> Problem to work on
List every line in the records below that contains the word "title", copying each such line in full.

(Items from a dataset)

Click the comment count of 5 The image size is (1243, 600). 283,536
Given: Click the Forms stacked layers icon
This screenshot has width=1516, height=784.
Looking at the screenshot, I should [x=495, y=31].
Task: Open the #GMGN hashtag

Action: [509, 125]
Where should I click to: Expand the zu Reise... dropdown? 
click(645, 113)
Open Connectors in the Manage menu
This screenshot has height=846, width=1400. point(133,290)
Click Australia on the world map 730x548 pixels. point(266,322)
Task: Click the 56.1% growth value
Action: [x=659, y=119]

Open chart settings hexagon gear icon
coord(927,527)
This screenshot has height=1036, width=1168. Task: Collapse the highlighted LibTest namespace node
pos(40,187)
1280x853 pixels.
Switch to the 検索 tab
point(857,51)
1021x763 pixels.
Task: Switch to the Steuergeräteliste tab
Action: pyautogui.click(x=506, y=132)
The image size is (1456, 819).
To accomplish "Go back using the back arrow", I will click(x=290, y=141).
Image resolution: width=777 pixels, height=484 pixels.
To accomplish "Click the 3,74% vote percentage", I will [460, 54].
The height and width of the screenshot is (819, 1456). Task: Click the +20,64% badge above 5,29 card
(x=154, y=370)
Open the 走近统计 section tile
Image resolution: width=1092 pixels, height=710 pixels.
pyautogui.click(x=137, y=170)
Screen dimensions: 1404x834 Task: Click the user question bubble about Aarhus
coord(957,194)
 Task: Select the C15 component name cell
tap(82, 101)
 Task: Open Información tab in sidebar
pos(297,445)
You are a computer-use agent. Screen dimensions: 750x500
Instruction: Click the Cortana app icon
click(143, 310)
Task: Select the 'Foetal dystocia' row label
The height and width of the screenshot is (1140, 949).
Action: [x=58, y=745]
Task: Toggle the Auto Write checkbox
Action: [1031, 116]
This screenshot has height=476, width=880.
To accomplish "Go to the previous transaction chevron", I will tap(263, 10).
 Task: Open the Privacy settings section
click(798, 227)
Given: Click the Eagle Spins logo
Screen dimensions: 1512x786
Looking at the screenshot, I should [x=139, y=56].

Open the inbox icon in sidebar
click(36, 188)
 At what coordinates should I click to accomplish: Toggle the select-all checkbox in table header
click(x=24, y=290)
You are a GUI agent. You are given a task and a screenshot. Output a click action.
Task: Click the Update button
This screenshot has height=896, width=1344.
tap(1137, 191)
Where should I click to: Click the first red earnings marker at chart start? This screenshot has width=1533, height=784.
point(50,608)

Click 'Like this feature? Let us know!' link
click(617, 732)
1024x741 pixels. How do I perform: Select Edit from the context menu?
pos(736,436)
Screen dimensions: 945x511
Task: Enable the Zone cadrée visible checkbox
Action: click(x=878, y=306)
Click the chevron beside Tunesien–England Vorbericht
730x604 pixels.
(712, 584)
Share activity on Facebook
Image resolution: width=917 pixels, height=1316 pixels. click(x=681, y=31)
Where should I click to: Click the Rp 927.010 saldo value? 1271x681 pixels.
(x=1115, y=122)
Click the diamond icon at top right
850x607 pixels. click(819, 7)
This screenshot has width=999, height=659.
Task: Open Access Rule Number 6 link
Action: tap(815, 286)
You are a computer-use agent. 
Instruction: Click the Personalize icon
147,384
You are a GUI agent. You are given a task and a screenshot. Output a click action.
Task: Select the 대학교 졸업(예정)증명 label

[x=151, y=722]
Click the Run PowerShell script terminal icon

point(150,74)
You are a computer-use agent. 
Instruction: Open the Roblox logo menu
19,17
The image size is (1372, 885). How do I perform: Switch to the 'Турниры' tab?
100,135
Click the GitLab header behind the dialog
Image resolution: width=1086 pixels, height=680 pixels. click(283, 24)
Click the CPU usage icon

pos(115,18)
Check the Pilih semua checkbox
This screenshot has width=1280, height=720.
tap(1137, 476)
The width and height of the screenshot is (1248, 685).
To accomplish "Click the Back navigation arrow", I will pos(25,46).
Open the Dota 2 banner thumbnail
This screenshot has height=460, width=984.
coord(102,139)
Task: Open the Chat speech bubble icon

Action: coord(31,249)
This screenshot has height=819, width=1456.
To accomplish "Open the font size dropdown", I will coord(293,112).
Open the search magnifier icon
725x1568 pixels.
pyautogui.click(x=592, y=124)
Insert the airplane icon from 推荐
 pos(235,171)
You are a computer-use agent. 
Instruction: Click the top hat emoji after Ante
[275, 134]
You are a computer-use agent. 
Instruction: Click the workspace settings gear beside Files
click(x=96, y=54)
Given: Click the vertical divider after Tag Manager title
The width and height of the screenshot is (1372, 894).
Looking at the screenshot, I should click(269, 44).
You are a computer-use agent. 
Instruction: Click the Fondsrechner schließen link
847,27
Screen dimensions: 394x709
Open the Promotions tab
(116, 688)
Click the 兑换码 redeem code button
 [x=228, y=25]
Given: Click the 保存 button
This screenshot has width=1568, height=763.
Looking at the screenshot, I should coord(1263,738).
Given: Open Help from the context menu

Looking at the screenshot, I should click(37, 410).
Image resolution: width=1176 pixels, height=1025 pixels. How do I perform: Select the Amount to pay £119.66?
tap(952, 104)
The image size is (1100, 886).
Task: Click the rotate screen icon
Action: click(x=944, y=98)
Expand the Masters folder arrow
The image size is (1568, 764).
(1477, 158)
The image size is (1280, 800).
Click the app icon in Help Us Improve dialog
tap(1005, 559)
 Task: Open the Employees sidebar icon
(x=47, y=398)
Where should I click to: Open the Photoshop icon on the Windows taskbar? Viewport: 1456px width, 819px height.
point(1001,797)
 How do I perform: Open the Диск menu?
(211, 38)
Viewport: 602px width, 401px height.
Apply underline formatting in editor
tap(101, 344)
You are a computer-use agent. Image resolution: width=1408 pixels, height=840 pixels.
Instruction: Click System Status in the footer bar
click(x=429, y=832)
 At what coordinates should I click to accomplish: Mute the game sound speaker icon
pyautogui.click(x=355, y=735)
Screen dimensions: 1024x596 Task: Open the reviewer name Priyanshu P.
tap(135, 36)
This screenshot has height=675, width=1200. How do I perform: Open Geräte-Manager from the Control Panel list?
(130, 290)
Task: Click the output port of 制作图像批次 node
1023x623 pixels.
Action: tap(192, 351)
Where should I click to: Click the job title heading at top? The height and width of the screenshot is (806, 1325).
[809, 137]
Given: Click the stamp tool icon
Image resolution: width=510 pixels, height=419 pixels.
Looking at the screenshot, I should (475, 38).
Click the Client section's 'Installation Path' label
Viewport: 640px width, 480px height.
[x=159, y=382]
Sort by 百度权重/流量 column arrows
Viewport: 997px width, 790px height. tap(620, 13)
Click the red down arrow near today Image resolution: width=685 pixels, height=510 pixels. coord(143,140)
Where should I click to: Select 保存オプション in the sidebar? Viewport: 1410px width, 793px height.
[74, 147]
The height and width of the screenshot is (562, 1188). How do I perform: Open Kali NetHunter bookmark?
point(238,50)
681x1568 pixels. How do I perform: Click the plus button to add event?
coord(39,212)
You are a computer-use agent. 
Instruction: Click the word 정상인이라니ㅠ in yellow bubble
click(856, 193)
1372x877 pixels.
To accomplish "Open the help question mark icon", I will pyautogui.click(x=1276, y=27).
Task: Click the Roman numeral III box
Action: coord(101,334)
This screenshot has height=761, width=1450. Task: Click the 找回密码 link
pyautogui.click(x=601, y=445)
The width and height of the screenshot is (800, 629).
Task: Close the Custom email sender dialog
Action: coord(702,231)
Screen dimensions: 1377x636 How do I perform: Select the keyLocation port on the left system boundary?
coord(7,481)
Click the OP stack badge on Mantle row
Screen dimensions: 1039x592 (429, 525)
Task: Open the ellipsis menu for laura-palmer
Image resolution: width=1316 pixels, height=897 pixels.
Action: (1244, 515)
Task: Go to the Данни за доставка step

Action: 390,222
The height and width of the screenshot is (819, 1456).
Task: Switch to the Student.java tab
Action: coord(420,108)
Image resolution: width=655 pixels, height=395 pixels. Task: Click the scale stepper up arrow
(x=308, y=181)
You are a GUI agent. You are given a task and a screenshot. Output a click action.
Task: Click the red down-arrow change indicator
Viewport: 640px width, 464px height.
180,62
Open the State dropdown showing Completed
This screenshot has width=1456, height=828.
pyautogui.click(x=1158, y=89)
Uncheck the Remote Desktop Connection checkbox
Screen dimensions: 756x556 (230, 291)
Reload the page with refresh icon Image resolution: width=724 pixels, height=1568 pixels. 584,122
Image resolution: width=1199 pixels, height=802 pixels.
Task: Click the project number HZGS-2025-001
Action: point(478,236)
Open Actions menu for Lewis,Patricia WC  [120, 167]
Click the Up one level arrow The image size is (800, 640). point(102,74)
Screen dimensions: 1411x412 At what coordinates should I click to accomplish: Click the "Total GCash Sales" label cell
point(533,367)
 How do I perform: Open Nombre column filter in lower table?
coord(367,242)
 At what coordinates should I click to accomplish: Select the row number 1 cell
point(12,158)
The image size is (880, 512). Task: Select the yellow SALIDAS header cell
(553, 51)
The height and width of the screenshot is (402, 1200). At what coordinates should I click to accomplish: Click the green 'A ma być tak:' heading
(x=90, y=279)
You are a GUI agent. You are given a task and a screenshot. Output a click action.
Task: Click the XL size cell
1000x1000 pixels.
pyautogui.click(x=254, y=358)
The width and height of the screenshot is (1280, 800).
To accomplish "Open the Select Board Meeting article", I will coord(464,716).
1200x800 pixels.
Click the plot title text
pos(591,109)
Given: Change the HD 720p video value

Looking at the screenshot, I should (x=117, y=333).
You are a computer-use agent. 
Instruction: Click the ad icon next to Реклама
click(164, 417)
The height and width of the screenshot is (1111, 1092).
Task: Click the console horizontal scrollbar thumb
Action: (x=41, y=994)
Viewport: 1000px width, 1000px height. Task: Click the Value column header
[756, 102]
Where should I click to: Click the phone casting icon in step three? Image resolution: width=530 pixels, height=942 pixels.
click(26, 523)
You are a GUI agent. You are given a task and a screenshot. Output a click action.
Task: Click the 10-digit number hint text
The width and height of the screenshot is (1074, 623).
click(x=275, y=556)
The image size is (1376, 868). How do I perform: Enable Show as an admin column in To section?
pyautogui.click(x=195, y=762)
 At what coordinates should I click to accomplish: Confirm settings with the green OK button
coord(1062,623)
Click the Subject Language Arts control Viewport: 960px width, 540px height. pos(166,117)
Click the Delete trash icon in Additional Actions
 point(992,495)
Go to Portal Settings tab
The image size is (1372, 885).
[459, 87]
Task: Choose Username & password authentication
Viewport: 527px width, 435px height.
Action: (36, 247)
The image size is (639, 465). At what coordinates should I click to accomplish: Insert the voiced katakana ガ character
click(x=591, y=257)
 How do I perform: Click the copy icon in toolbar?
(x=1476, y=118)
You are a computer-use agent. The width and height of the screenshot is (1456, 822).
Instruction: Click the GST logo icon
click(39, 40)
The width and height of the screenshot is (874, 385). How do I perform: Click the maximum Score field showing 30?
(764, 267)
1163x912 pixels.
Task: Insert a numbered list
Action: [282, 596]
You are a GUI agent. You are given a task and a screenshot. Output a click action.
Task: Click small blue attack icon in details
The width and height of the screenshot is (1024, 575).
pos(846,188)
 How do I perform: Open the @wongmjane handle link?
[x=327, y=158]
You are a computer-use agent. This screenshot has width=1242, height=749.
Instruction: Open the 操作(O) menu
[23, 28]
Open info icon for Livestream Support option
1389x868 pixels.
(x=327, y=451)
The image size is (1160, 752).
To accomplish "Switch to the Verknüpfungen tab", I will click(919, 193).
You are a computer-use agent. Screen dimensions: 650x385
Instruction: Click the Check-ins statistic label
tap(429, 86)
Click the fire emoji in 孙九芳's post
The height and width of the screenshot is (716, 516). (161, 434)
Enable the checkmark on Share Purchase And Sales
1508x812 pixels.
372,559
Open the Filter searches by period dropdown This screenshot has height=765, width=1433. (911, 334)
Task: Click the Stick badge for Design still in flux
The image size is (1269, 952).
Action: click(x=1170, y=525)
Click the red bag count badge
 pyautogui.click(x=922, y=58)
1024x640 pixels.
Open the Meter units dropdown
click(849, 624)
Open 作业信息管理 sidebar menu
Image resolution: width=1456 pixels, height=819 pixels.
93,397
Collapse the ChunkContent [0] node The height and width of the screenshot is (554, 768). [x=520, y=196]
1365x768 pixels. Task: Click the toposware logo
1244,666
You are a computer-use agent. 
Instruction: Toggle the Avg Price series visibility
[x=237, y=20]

> Right answer
Given: Click the vertical divider after Tag Manager title
Where should I click to: Click the job title heading at top? The height and width of the screenshot is (806, 1325).
Click the plot title text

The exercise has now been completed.